■ **Data supplied**
────────

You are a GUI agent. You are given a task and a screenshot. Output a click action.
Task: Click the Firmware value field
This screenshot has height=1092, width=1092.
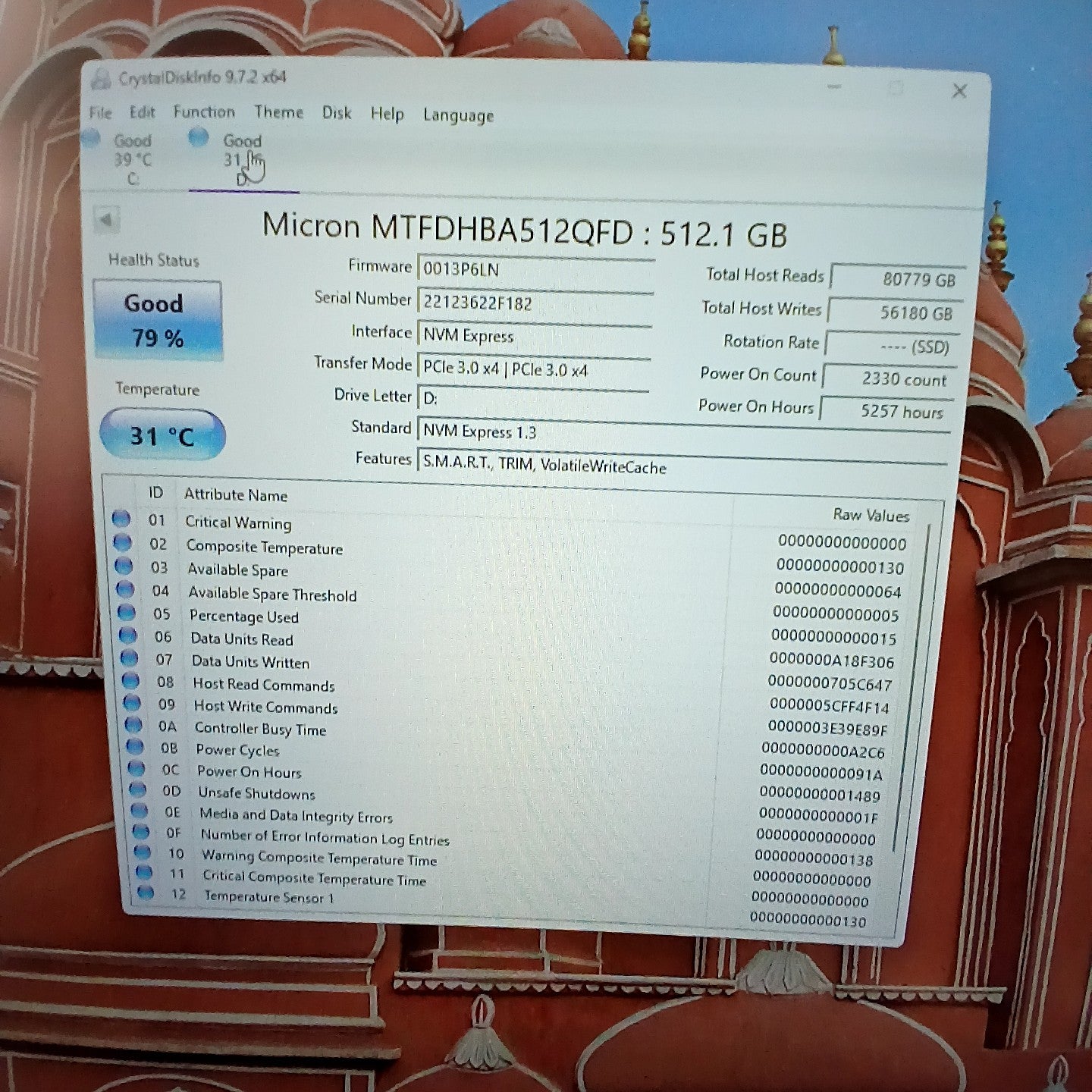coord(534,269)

────────

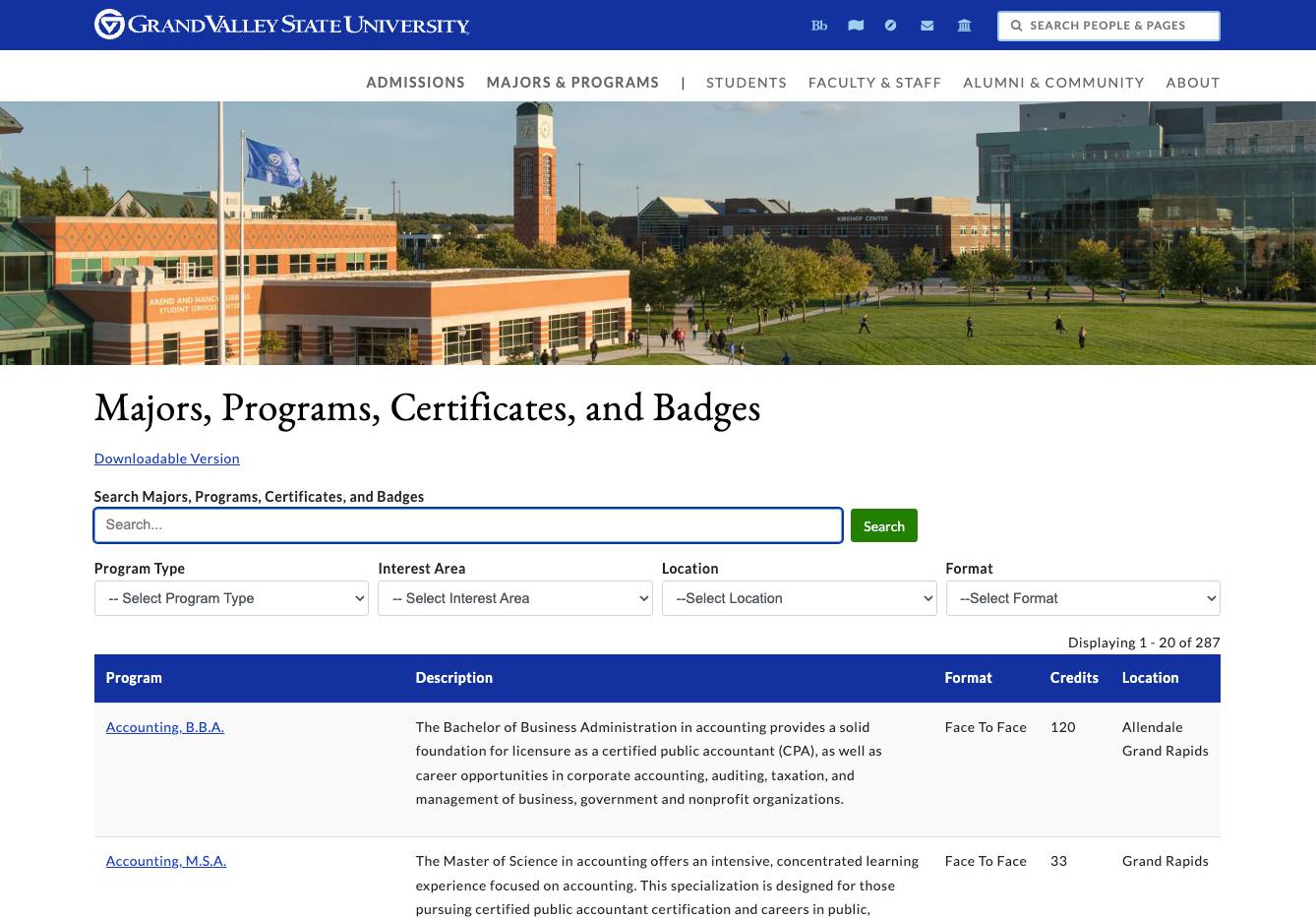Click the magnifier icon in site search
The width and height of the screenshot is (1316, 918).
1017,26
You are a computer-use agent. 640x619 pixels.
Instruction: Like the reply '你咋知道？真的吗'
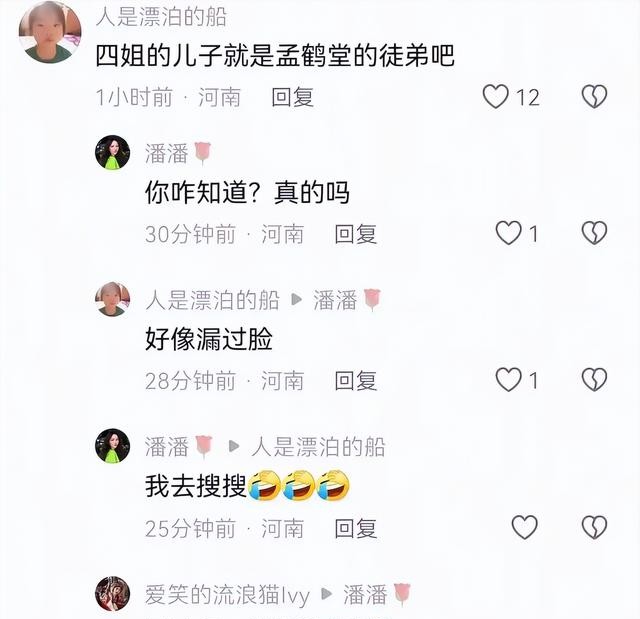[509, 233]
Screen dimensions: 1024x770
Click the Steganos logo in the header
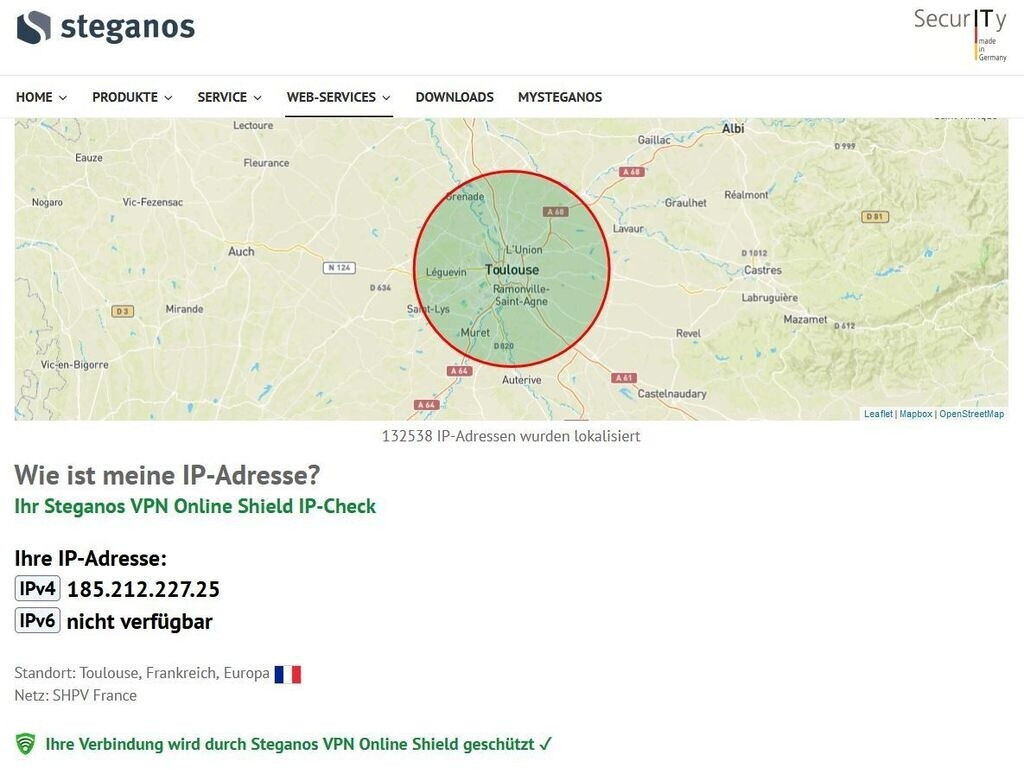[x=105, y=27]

────────

■ **About this task**
Search the data for the word "agent" and copy each line where it appears.

■ **Expected output**
You are a GUI agent. You are given a task and a screenshot. Output a click action.
You are a computer-use agent. 640x619 pixels.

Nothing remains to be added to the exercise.